-------- Source text

In the opening scene of Gawain and the Green Knight, the eponymous emerald equestrian arrives at King Arthur’s court at the New Year’s feast looking for a champion to take up his challenge. In front of all of King Arthur’s assembled knights he outlines the proposed terms of his contest: he will give any warrior there who accepts his challenge a single uncontested swing of the axe he carries on the sole condition that the challenger agrees to receive a return swing of the axe under the same conditions a year and a day from now.
He is met with silence. Supposedly the most renowned and bravest of all the knights in all the realms, the Knights of the Round Table balk.
Equally embarrassed and angered by the taunts of the Green Knight and the silence of his own comrades, Arthur rises and moves to accept the challenge himself in order to preserve his own honor and that of his court.
But Gawain will not let this stand. He interjects before Arthur can do so and asks to accept the challenge himself, though he does not feel that he is worthy. In explaining his hesitancy to Arthur, he says of the other knights and then himself:
on earth there are, I hold, none more honest of purpose,
no figures fairer on field where fighting is waged.

----------------
-------- Given data

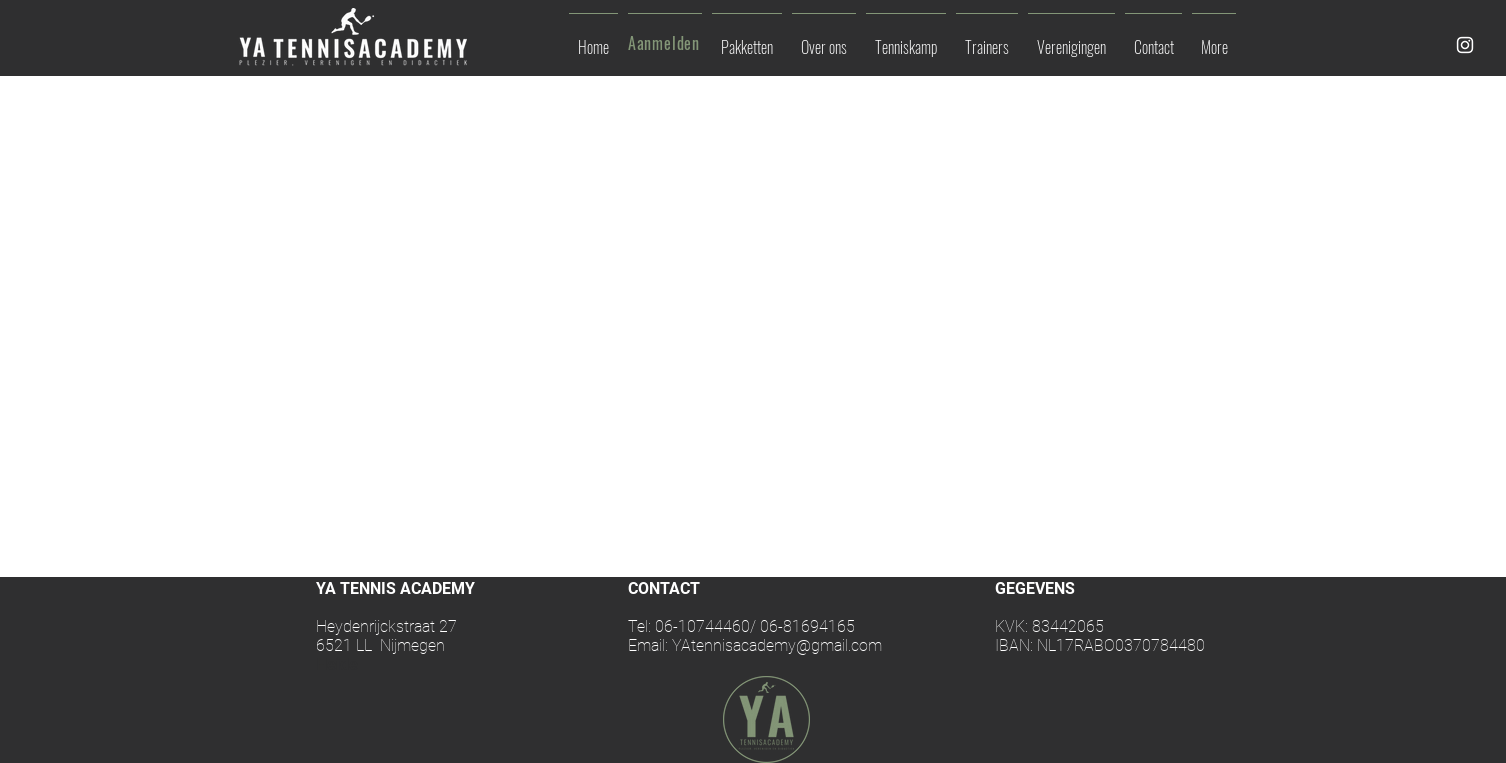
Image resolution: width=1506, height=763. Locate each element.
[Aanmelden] (666, 43)
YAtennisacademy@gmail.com (777, 645)
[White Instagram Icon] (1465, 45)
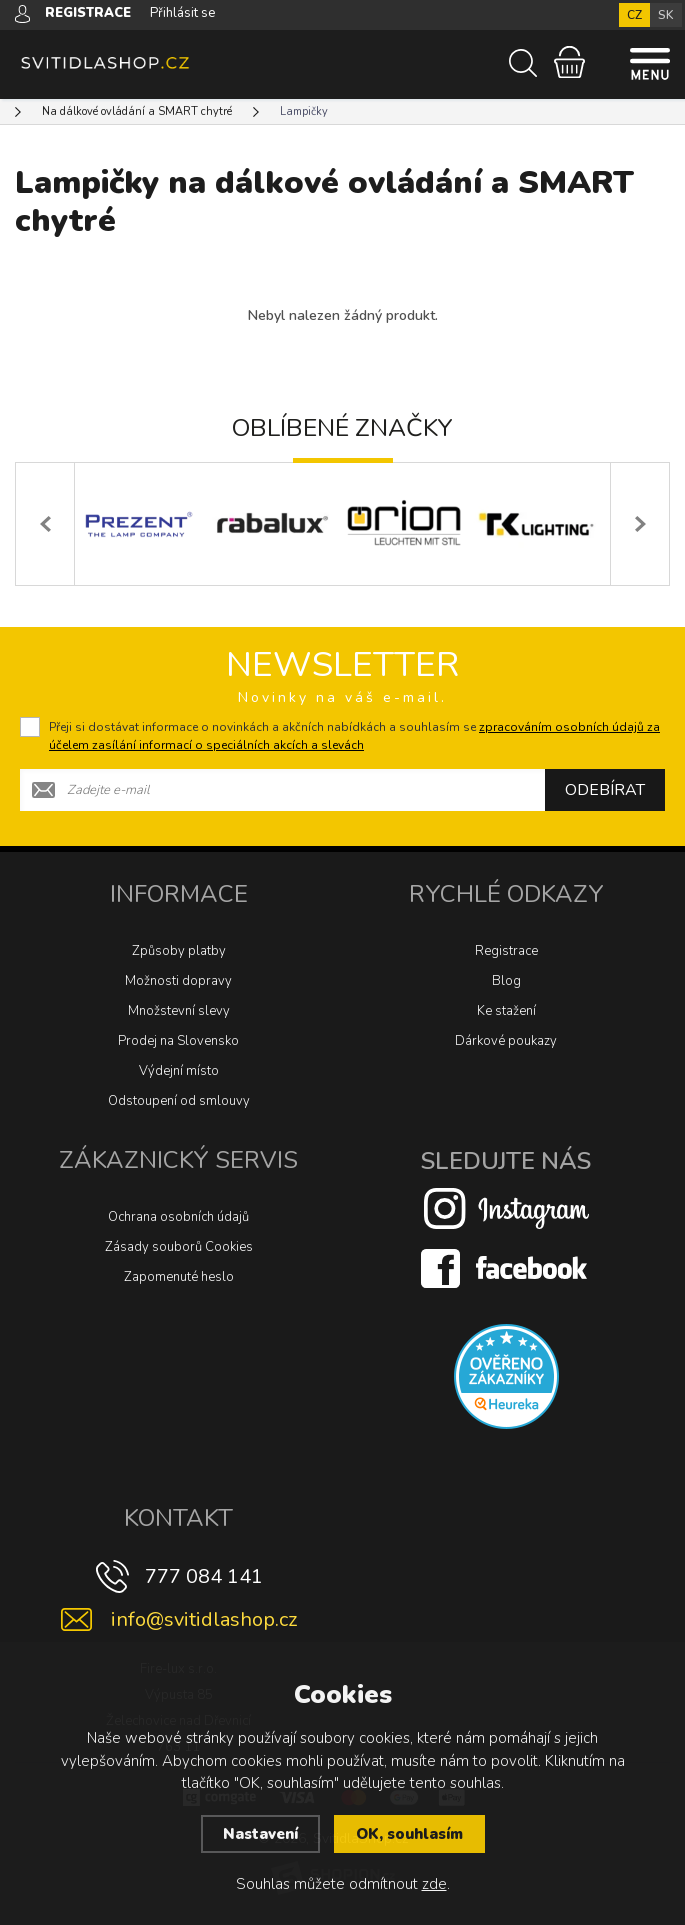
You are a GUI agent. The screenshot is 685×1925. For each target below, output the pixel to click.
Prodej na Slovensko (178, 1041)
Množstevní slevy (179, 1011)
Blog (506, 981)
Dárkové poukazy (506, 1041)
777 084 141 (204, 1576)
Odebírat (605, 790)
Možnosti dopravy (178, 981)
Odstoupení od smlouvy (179, 1101)
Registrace (506, 951)
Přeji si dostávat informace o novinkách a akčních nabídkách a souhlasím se (354, 736)
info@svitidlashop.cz (204, 1619)
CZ (634, 15)
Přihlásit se (182, 13)
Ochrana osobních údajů (178, 1217)
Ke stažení (506, 1011)
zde (434, 1884)
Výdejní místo (179, 1071)
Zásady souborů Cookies (179, 1247)
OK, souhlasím (409, 1834)
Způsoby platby (179, 951)
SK (666, 15)
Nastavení (260, 1834)
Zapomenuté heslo (179, 1277)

----------------

[The tasks]
(1) Give again everything in the Gawain passage from "He is met with" down to "of his court.".
(2) Based on the Gawain passage, state whether each statement agrees with it, answering yes or no and quoting the deciding words: (a) The Green Knight comes to Arthur's court at the New Year's feast. (b) The Knights of the Round Table eagerly volunteer to meet the challenge. (c) Gawain says he feels unworthy of taking up the challenge.
(3) According to the Gawain passage, why does Arthur rise to accept the challenge himself?

[Written answers]
(1)
He is met with silence. Supposedly the most renowned and bravest of all the knights in all the realms, the Knights of the Round Table balk.
Equally embarrassed and angered by the taunts of the Green Knight and the silence of his own comrades, Arthur rises and moves to accept the challenge himself in order to preserve his own honor and that of his court.

(2)
(a) Yes: "arrives at King Arthur’s court at the New Year’s feast"
(b) No: "the Knights of the Round Table balk"
(c) Yes: "though he does not feel that he is worthy"

(3) Arthur is both embarrassed and angered by the Green Knight's taunts and by the silence of his own knights. He moves to take the challenge himself to preserve his own honor and the honor of his court.